### MATERIAL FOR THIS TASK
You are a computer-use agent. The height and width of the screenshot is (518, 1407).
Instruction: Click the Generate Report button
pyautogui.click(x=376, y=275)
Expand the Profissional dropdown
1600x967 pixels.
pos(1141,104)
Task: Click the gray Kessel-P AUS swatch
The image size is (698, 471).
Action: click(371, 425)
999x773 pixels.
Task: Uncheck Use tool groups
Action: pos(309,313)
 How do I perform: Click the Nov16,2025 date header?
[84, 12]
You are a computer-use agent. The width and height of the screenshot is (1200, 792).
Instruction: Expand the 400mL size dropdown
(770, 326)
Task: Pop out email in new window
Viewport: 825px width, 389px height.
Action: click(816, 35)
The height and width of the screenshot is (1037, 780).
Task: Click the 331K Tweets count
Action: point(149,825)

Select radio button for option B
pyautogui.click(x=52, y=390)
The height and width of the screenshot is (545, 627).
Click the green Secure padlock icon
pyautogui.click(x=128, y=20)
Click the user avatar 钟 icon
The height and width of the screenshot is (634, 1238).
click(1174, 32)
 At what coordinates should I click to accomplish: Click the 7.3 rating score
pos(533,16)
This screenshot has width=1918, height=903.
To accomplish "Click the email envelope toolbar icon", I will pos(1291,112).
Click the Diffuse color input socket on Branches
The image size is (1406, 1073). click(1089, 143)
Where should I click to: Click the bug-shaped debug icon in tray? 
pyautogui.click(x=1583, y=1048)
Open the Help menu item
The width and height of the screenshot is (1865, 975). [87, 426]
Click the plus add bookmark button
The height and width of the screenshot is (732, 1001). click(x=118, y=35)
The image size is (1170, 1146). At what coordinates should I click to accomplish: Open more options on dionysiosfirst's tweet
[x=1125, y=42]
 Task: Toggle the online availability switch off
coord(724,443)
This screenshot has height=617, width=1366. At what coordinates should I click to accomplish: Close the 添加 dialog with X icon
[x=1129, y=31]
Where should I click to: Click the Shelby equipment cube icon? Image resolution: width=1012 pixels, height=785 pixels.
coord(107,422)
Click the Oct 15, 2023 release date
######
TASK TO CARRY OUT =
Retype every line of the listing above exactly as given.

RESULT =
You are a computer-use agent. The height and width of the screenshot is (518, 1407).
Instruction: Click the Generate Report button
pyautogui.click(x=376, y=275)
Expand the Profissional dropdown
1600x967 pixels.
pos(1141,104)
Task: Click the gray Kessel-P AUS swatch
The image size is (698, 471).
Action: click(371, 425)
999x773 pixels.
Task: Uncheck Use tool groups
Action: pos(309,313)
 How do I perform: Click the Nov16,2025 date header?
[84, 12]
You are a computer-use agent. The width and height of the screenshot is (1200, 792).
Instruction: Expand the 400mL size dropdown
(770, 326)
Task: Pop out email in new window
Viewport: 825px width, 389px height.
Action: click(816, 35)
The height and width of the screenshot is (1037, 780).
Task: Click the 331K Tweets count
Action: point(149,825)

Select radio button for option B
pyautogui.click(x=52, y=390)
The height and width of the screenshot is (545, 627).
Click the green Secure padlock icon
pyautogui.click(x=128, y=20)
Click the user avatar 钟 icon
The height and width of the screenshot is (634, 1238).
click(1174, 32)
 At what coordinates should I click to accomplish: Click the 7.3 rating score
pos(533,16)
This screenshot has width=1918, height=903.
To accomplish "Click the email envelope toolbar icon", I will pos(1291,112).
Click the Diffuse color input socket on Branches
The image size is (1406, 1073). click(1089, 143)
Where should I click to: Click the bug-shaped debug icon in tray? 
pyautogui.click(x=1583, y=1048)
Open the Help menu item
The width and height of the screenshot is (1865, 975). [87, 426]
Click the plus add bookmark button
The height and width of the screenshot is (732, 1001). click(x=118, y=35)
The image size is (1170, 1146). At what coordinates should I click to accomplish: Open more options on dionysiosfirst's tweet
[x=1125, y=42]
 Task: Toggle the online availability switch off
coord(724,443)
This screenshot has height=617, width=1366. At what coordinates should I click to accomplish: Close the 添加 dialog with X icon
[x=1129, y=31]
Where should I click to: Click the Shelby equipment cube icon? Image resolution: width=1012 pixels, height=785 pixels.
coord(107,422)
Click the Oct 15, 2023 release date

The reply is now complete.